2. La fiducia di Teresa di Lisieux nella preghiera e nelle Scritture mi ha colpito. Come si vive oggi, a più di cento anni dall’esperienza di Santa Teresa di Lisieux, questa via di preghiera e sacrificio? La via di preghiera e di sacrificio, eroicamente percorsa da santa Teresa di Lisieux, è, in realtà, ben più antica… La stessa piccola Teresa ha messo i suoi piedi sulle grandi orme lasciate da Gesù, Via, Verità e Vita, e ricalcate da una innumerevole schiera di santi, noti e sconosciuti. Anche oggi chiunque voglia vivere secondo il Vangelo non può che percorrere questa “via stretta” che è la “via della Croce”, quindi del totale, fiducioso abbandono nelle braccia del Padre. La forza per percorrere questa via la si attinge dalla Parola di Dio, di cui il Salmista dice che è lampada ai nostri passi, e dalla preghiera che è dialogo e comunione con Dio.



3. Madre Cànopi, una domanda forse ingenua: come si fa ad abbracciare il mondo intero da un monastero di clausura su una piccola isola del Lago d’Orta?
Con le braccia del cuore in preghiera. La preghiera personale e liturgica ci rende presenti agli uomini di tutti i luoghi e anche di tutti i tempi. Naturalmente, affinché ciò avvenga occorre che la preghiera non sia vuota ripetizione di parole e di formule, ma grido dell’anima.

Specialmente la partecipazione alla santa Messa, nella quale si unisce se stessi al sacrificio di Cristo. Ogni giorno occorre sempre di nuovo mettere se stessi sull’altare insieme alle offerte del pane e del vino, affinché la nostra vita, unita a quella di Cristo, diventi offerta a Dio gradita per la salvezza del mondo. Lungo la giornata, poi, l’offerta di sé deve essere vissuta nel concreto delle situazioni. Allora ogni atto, anche il più piccolo e apparentemente insignificante, ogni esperienza lieta o dolorosa diventa feconda di bene, perché partecipa al Mistero redentore di Cristo reso attuale nell’oggi che ci è dato di vivere. La vocazione contemplativa claustrale è a dimensione missionaria universale.

4. E come conciliare l’atteggiamento di piccolezza, a cui Teresa ci invita, con la necessità di sopravvivere in questo mondo in cui fragilità interiore e crisi generali (non solo finanziarie) ci possono mettere facilmente fuori gioco?

§ CONSEGNA A: Stampa il brano dell'intervista sulla preghiera compreso tra "4. E come conciliare" e "facilmente fuori gioco?", estremi inclusi.

§ DATI FORNITI:

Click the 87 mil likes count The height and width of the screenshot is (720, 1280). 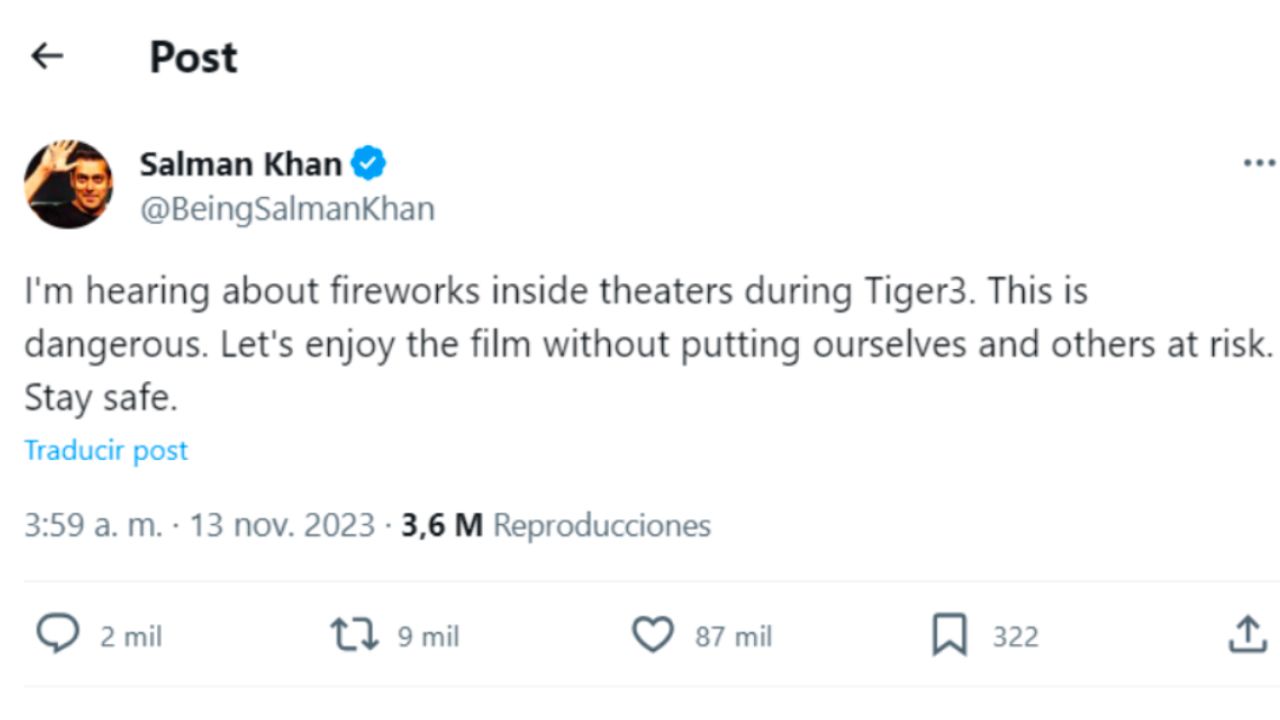[x=733, y=637]
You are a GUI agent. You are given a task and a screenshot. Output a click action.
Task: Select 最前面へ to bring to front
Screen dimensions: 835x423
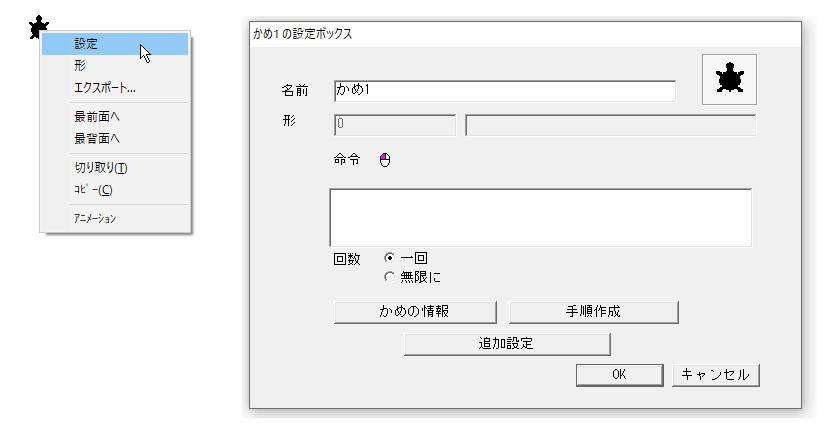[x=115, y=117]
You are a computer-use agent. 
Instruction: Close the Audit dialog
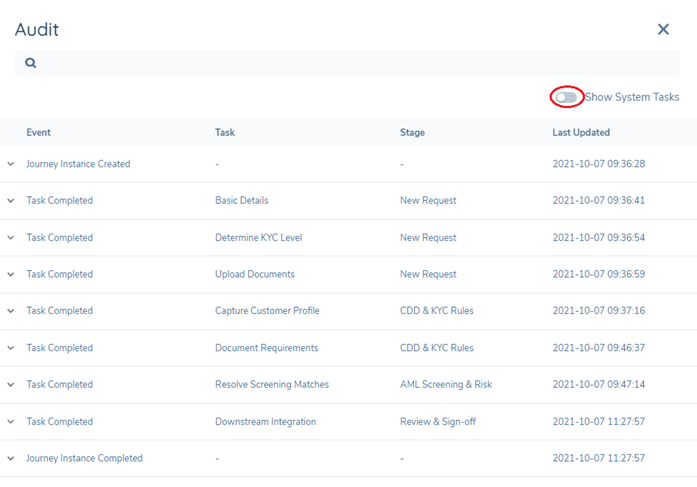click(x=663, y=30)
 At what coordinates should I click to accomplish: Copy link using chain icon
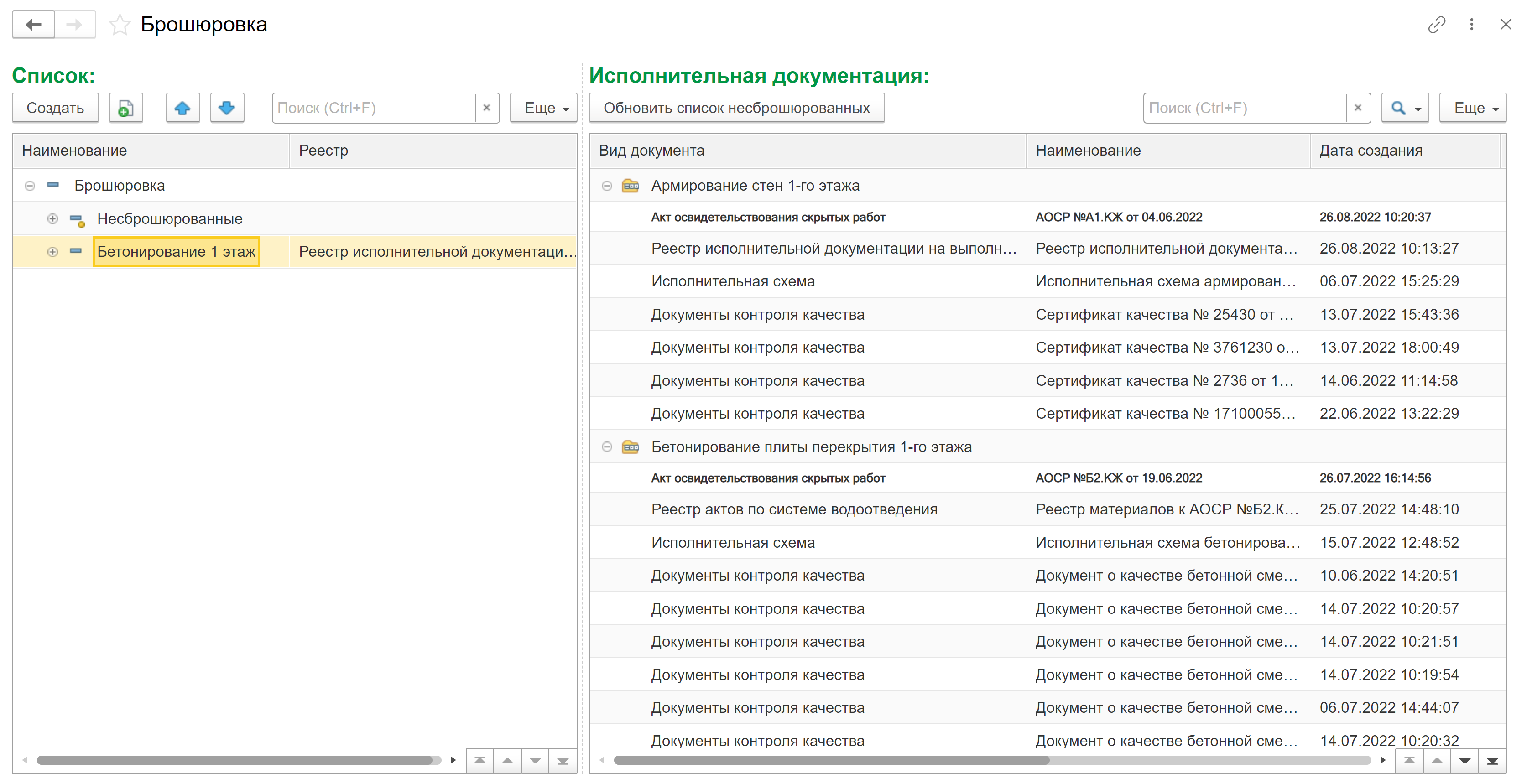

§ CONSEGNA B: Raccogli tutte le righe dei record in cui compare la stringa "agent", tenendo conto di maiuscole e minuscole.

§ RISPOSTA A:
4. E come conciliare l’atteggiamento di piccolezza, a cui Teresa ci invita, con la necessità di sopravvivere in questo mondo in cui fragilità interiore e crisi generali (non solo finanziarie) ci possono mettere facilmente fuori gioco?

§ RISPOSTA B:
You are a GUI agent. You are given a task and a screenshot. Output a click action.
You are a computer-use agent. 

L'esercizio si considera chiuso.